In Rumer Godden’s classic novel, In This House of Brede, two nuns are waiting at the door for a new arrival to their Benedictine monastery, while also keeping watch over a dying Abbess. “It is strange,” one nun muses, “Strange how often an entrance coincides with a death in the house. One comes, in faith and hope, to make her vows, as the other reaches her culmination…”
MISHAWAKA, Ind.: Sister Marita Stoffel, age 102, a Sister of Saint Francis of Perpetual Adoration for 86 years, greets Miss Alexis, on the day she and two other young women enter the community as postulants to discern their vocations.
Sister Marita (born Colette) died on March 21, 2017. She entered the community directly after high school, at age 16, and pronounced her final vows eight years later. Born in Huntington, Indiana in 1915, Sr. Marita went on to receive BS and MS degrees in Home Economics from the University of Saint Francis, and — in 1961 — a PhD in Education from Purdue.

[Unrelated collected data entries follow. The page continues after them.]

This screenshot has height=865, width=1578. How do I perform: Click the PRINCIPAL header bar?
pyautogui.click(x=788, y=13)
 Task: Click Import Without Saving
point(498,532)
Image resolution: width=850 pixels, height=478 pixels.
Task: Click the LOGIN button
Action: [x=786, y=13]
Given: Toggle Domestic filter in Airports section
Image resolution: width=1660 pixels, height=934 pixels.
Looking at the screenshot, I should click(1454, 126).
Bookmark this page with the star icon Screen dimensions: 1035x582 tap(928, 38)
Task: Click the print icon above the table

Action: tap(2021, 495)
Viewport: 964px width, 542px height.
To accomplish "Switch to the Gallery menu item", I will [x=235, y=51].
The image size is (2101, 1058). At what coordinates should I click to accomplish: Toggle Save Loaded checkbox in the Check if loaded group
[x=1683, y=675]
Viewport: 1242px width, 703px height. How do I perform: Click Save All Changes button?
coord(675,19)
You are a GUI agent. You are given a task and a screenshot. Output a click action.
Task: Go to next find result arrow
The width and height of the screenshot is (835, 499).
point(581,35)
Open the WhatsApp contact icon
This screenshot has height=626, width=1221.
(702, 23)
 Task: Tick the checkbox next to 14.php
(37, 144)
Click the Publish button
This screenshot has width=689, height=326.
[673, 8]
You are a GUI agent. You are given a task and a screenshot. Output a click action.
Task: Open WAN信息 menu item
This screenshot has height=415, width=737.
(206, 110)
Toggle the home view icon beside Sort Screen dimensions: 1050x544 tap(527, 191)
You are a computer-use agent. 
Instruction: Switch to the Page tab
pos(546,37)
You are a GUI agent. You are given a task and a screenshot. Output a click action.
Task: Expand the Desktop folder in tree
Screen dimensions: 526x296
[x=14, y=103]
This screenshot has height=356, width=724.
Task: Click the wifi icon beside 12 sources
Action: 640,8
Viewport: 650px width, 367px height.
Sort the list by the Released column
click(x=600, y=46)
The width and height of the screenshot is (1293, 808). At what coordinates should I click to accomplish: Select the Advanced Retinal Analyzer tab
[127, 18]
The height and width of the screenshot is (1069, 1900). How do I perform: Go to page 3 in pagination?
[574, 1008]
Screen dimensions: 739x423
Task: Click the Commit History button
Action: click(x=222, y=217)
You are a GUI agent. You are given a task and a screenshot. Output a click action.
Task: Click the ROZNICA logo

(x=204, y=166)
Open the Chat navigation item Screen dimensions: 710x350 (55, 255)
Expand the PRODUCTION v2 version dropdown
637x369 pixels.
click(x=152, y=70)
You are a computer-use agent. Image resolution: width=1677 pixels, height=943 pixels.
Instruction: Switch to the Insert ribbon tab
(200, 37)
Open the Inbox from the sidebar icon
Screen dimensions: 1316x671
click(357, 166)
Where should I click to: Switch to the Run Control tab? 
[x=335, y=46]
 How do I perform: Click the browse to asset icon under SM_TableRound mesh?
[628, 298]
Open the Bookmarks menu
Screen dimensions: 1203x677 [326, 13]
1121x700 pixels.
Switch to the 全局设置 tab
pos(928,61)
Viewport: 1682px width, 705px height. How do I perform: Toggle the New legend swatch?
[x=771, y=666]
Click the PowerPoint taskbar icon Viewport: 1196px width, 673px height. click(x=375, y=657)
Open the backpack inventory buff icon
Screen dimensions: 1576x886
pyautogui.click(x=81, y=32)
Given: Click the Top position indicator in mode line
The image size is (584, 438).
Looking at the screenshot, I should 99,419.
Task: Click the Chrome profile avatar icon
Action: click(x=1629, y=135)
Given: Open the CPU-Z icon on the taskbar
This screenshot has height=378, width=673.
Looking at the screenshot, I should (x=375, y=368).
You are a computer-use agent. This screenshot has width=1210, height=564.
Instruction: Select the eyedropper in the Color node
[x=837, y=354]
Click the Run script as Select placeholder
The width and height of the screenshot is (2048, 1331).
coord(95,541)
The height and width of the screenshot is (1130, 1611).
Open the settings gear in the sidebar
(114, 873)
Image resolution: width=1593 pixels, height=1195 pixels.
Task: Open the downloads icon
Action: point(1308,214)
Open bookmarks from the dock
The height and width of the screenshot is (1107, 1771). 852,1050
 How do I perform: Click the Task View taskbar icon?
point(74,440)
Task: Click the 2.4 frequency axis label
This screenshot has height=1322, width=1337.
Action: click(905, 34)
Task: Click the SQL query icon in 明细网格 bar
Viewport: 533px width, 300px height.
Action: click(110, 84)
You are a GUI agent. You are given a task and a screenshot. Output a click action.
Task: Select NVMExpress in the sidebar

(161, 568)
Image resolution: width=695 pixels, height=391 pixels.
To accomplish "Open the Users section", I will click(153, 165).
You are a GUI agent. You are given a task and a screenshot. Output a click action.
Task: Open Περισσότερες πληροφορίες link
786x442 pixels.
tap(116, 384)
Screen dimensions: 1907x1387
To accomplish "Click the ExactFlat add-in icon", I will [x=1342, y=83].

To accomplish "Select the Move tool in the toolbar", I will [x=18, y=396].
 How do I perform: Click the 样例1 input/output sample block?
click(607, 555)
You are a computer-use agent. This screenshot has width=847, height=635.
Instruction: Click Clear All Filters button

The letter of her life, passed on by her community, explains:
For the next eight years she taught in the Education department at Marquette University. She returned to South Bend to begin a study to prove that blacks could learn as well as whites in an attempt to eradicate racism. This began her legacy of working in the inner city to teach the poor and those who had not succeeded in public schools. She and Sr. Evodine began the Primary Day School in 1968. By the third year, there were ninety students enrolled. After this school closed in 1986 she returned home to Huntington to care for her parents. In 1987, Sr. Marita began the Center for Basic Learning Skills to help adults to acquire their GED and as she said, “to get them on the right path and help them stay there.” Her specialty was in teaching reading. It was often said, “Sr. Marita could teach anyone to read.” But her real passion was helping the poor and those most in need which was a mission of mercy that lasted for forty years.
After teaching for an astonishing 70 years, Sr. Marita retired to the community’s Motherhouse in 2008, at the age of 93, where she continued to help others by kindly recommending books and even delivering fresh squeezed orange juice to her sisters “to keep them healthy.”
She voluntarily stopped driving and turned over the car keys after she retired. She was thrilled with the use of a scooter which you could spot just about anywhere and at any time. A favorite part of her day was playing euchre or a dice game after supper. After a fall in her room she moved to Our Lady of Angels Convent in 2013.
Miss Alexis worked there, before her beginning her postulancy.
Sister Marita’s long life was lived in service to others, and her affection for all of her sisters is beautifully reflected in this image.